Even though the project has been refined and improved over the past several months, the group Village Keepers Inc. remains stuck on whether the old post office building should be taken down to begin with. They sued the Township on this point back in May; waited to notify the Township and the public of the lawsuit until after a contested election in June that centered on this very issue; dismissed their lawsuit before a decision was made; and now suggest they might re-file the lawsuit because “we’ve just begun to fight.”

The Village Keepers lawsuit alleged that the Township agency responsible for reviewing development in Maplewood Village failed to comply with a design standard that prohibits building demolition unless the owner can prove a “significant financial hardship.” However, their complaint flagrantly ignored two critical facts:

First, the 2013 Redevelopment Plan has already unambiguously determined that the post office site is to “be completely cleared of existing buildings, parking lots and other improvements, as well as existing trees and other plantings.”[2]

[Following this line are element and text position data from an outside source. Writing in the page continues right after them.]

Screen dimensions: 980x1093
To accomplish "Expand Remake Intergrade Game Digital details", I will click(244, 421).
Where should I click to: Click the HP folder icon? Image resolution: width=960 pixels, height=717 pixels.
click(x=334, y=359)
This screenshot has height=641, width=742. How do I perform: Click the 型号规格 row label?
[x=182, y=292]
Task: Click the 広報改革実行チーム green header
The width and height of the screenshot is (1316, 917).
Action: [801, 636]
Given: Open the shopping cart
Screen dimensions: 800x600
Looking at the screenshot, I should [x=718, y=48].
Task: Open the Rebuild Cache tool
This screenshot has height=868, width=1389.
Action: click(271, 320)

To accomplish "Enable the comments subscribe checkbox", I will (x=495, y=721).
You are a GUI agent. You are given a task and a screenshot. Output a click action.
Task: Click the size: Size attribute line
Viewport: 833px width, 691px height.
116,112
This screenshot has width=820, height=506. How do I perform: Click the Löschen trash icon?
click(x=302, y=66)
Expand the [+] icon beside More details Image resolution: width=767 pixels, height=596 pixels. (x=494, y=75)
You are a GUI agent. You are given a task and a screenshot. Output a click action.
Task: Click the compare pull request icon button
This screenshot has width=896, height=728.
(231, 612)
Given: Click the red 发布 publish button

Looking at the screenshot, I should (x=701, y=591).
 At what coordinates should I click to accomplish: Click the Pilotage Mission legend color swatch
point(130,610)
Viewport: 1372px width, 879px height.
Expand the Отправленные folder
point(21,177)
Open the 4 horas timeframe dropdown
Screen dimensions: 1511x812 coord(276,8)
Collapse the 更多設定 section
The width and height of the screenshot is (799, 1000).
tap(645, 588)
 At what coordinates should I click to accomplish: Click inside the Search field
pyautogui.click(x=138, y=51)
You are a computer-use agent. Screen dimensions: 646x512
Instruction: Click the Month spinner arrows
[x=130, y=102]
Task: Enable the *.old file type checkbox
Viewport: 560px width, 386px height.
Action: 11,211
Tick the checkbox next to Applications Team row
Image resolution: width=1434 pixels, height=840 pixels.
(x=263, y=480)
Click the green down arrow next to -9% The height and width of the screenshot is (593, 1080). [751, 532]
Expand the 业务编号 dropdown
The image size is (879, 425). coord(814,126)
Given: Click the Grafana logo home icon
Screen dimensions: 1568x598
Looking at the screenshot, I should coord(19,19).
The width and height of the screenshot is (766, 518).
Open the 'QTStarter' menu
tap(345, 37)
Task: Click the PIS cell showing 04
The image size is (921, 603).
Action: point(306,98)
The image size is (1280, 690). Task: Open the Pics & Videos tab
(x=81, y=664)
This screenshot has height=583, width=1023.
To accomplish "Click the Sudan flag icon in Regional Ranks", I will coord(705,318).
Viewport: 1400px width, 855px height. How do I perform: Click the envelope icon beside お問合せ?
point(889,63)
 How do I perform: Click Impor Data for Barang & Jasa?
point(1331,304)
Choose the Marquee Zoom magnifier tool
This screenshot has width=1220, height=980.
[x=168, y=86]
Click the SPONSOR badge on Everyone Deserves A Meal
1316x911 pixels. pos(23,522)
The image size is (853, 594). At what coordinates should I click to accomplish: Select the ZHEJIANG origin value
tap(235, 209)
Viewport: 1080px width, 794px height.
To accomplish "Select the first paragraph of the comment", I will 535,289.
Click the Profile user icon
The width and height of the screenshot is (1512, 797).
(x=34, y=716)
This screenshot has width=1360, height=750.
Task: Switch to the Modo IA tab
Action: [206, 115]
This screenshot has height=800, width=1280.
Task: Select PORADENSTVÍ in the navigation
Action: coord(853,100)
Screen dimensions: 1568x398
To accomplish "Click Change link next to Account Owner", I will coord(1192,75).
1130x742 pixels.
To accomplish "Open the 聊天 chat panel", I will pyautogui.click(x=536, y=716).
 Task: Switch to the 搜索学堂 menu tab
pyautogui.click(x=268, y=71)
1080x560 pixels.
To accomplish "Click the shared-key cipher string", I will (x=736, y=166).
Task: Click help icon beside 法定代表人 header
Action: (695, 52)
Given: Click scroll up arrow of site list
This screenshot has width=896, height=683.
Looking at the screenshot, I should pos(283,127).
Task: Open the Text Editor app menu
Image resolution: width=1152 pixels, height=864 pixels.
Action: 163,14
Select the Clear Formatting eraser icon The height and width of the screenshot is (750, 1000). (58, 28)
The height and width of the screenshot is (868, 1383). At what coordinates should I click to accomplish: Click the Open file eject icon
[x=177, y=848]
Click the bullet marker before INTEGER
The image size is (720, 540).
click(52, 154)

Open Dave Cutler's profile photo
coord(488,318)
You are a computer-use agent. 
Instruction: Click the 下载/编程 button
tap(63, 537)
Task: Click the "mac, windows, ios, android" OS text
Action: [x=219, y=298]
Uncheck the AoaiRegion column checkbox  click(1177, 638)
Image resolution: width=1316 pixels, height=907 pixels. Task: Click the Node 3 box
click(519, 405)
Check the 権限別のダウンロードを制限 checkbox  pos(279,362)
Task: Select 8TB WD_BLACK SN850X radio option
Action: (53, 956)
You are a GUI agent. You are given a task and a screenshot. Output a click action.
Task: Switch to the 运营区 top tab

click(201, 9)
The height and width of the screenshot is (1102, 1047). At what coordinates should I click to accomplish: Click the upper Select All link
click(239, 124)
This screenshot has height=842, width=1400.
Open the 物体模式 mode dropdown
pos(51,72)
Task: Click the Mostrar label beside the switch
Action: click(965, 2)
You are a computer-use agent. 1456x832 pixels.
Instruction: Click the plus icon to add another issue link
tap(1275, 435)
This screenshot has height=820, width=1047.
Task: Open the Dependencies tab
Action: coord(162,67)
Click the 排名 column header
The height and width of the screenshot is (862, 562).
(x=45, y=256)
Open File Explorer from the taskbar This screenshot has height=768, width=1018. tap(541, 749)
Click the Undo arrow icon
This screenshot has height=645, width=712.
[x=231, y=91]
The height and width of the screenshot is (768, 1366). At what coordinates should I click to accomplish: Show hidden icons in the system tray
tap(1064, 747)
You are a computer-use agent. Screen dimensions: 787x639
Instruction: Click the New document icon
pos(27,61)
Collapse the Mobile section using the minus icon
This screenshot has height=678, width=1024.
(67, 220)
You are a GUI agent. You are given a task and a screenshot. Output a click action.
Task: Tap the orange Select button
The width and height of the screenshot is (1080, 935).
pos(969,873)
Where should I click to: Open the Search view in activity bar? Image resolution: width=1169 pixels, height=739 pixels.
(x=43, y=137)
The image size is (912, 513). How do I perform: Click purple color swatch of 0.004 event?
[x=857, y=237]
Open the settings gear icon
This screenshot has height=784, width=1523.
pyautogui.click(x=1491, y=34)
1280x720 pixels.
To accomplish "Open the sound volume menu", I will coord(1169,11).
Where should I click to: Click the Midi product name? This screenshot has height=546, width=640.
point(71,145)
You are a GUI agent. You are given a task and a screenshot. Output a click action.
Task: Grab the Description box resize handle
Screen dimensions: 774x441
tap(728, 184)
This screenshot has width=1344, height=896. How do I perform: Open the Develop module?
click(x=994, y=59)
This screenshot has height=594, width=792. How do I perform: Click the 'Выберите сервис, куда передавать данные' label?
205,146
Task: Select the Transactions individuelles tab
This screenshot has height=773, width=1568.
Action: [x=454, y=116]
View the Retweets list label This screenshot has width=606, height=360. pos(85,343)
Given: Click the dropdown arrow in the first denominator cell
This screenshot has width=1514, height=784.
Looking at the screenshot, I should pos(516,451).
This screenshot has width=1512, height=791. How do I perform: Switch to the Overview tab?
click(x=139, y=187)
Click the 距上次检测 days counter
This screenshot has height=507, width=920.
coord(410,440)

Second, as a matter of state law, the Redevelopment Plan supersedes the development regulations of the municipality, including the design standard that prohibits building demolition absent “significant financial hardship.” [3]

The Redevelopment Plan could not have been more explicit in concluding that “there is no reason to retain any of the existing structures or vegetation.” As a result, by operation of state law, no Township agency, other than the Township Committee itself, has the legal authority to prohibit demolition of the old post office building or to require the owner (i.e. the Township) to prove a financial hardship for demolition as a pre-condition to project approval.

When it later amended the design standards in 2014, the Township Committee did not express an intention to reverse the superseding effect of the Redevelopment Plan. In fact, the amendments did not make any change whatsoever to the particular design standard that prohibits demolition. Even if the Redevelopment Plan did not supersede the directly conflicting design standard, it is well established by New Jersey’s courts that a specific law (e.g., requiring demolition of a specific site), trumps a general law (e.g., prohibiting demolition in a larger district).[4] A more detailed legal analysis of Village Keeper’s claim is available on the Village Facts website at: https://villagefacts.org/news/.

Aside from the fact that any lawsuit on this point is legally baseless, it is also way too late, diverts limited Township resources from other priorities, and perpetuates divisiveness among residents who are all passionate about their community. If Village Keepers Inc.’s leadership were truly concerned about retaining the post office building, they should have sued years ago when the Township adopted the plan to demolish the structure, or even earlier, when it determined that the site was blighted. Instead, the task at hand is to secure an excellent site plan for the Post House with legally enforceable provisions that hold the developer to his word to construct a first class development at a key juncture point in the Town.

[1] The plan is accessible online at: https://www.twp.maplewood.nj.us/DocumentCenter/View/1309.

[2] Redevelopment Plan, p. 35.

[3] NJSA 40A:12A-7(c).

[4] See e.g., Hackensack Water Co. v. Tax Appeals Division, 2 N.J. 157, 165 (1949) (“Where there is any conflict between a general and specific statute covering a subject in a more minute and definite way the latter will prevail over the former and will be considered an exception to the general statute”).